Implementation guidance on NIS2 security measures – Draft - IMPLEMENTATION OF TRAINING

Publications Office

ENISA is developing technical guidance to support EU Member States and entities with the implementation of the technical and methodological requirements of the?NIS2 cybersecurity risk-management measures outlined in the Commission Implementing Regulation (EU) 2024/2690 of 17.10.2024? https://data.europa.eu/eli/reg_impl/2024/2690/oj ?(available in English, Polish , German, French, .. all EU language versions)

ENISA develops this technical guidance to provide:

• Additional advice and tips on what to consider when implementing a requirement and further explanation about concepts and terms used in the legal text;?
• Examples of evidence, which could be used to asses if a requirement has been met;?
• Tables, mapping the security requirements in the Implementing Regulation to European and international standards, as well as national frameworks.

and with regard to DNS service providers, TLD name registries, cloud computing service providers, data center service providers, content delivery network providers, managed service providers, managed security service providers, providers of online market places, of online search engines and of social networking services platforms, and trust service providers.

Although the implementation guide provided by ENISA can certainly be useful and valuable for all organizations subject to the NIS2 directive, which are recognized as essential or important.

The draft of the technical guidance is now available for industry consultation through the following link: https://www.enisa.europa.eu/publications/implementation-guidance-on-nis-2-security-measures

The most important insights from ENISA guidance in relation to mandatory training:

Incident handling policy > … performing of red team/blue team exercise; make sure that personnel are properly trained to handle and manage incidents.

Risk Mitigation > … conducting regular security training for employees.

Business continuity plan and disaster recovery > …train personnel regularly in the crisis management…train regularly the responsible personnel in disaster recovery operations.

Crisis management plan > …train personnel regularly in the crisis management.

Supply chain security policy> … requirements regarding awareness, skills and training, and where appropriate certifications, required from the suppliers’ or service providers’ employees.

The exact recommendations regarding maintaining cyber hygiene and security training can be found on pages 99-103 of the ENISA document:

AWARENESS RAISING AND BASIC CYBER HYGIENE PRACTICES

(the relevant entities shall ensure that their employees are aware of risks, are informed of the importance of cybersecurity and apply cyber hygiene practices)

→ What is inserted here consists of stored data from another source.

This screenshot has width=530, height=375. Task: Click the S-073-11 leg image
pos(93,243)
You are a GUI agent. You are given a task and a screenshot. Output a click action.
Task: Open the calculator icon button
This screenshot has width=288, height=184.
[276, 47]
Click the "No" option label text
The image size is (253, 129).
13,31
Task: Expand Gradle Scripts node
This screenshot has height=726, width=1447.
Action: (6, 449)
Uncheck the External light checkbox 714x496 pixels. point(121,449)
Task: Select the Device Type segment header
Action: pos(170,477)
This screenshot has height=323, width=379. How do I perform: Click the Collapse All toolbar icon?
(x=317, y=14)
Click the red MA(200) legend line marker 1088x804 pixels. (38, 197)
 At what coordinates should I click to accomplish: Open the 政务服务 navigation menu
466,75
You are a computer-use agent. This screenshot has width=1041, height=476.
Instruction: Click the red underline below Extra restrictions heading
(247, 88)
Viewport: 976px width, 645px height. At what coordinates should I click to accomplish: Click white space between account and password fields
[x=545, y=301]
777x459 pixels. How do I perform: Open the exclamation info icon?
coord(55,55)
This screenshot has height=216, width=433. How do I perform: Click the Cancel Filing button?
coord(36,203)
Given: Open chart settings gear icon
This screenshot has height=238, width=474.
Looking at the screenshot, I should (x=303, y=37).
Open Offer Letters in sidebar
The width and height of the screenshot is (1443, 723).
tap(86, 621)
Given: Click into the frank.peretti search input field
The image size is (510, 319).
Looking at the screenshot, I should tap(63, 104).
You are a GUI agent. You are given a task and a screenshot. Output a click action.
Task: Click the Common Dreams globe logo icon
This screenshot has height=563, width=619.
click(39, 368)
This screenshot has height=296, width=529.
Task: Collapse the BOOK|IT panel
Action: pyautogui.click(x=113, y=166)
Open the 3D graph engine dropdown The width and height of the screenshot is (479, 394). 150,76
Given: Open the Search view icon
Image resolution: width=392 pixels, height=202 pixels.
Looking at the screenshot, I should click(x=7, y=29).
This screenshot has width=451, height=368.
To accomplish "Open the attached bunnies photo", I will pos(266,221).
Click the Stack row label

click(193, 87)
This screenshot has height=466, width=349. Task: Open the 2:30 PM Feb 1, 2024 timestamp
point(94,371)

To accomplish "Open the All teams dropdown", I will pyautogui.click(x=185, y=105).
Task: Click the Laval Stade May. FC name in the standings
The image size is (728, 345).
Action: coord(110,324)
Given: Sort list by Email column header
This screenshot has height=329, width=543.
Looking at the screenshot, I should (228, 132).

Topics to include to the program may include (indicative, non-exhaustive list):

• Train personnel to recognize social engineering attacks, such as phishing, pre-texting, and tailgating.
• Train personnel to be aware of causes for unintentional data exposure. Example topics include erroneous delivery of sensitive data, losing a portable end-user device, or publishing data to unintended audiences.
• Train personnel on the dangers of connecting to, and transmitting data over, insecure networks for entity’s activities. If the entity has remote workers, training should include guidance to ensure that all users securely configure their home network infrastructure.
• Train personnel on understanding malicious and unauthorized software, on the importance of malicious software detection and on the risks and consequences of using unauthorized software.

SECURITY TRAINING

(the relevant entities shall identify employees, whose roles require security relevant skill sets and expertise, and ensure that they receive regular training on network and information system security)

1. Assess which roles within the entity require security relevant skills and expertise.
2. Offer training that focuses on the specific security skills required by the identified roles.
3. Provide role-specific network and information security training.
4. Consider various training methods, such as online courses, workshops, hands-on labs, and simulations.
5. Consider various types of trainings, such as courses, certifications, or attending security conferences or webinars.
6. Provide cybersecurity training periodically: the program shall be updated and run periodically taking into account applicable policies and rules, assigned roles, responsibilities, as well as known cyber threats and technological developments.

Topics to include to the program may include (indicative, non-exhaustive list):

• Train personnel on authentication best practices, such as MFA, password creation, and credential management.
• Train personnel on how to identify and properly store, transfer, archive, and destroy sensitive data.
• Train personnel to recognize a potential incident, such as unusual email attachments, unexpected system behavior, and suspicious network traffic.
• Train staff on how to report events promptly and accurately, including the use of designated communication channels.
• Train personnel to understand how to verify and report out-of-date software or any failures in automated processes and tools. Part of this training should include notifying IT personnel of any failures in automated processes and tools.
• Provide regular updates on the latest cyber threats.
• Test the security knowledge of employees to make sure that they have sufficient and up-to-date security knowledge.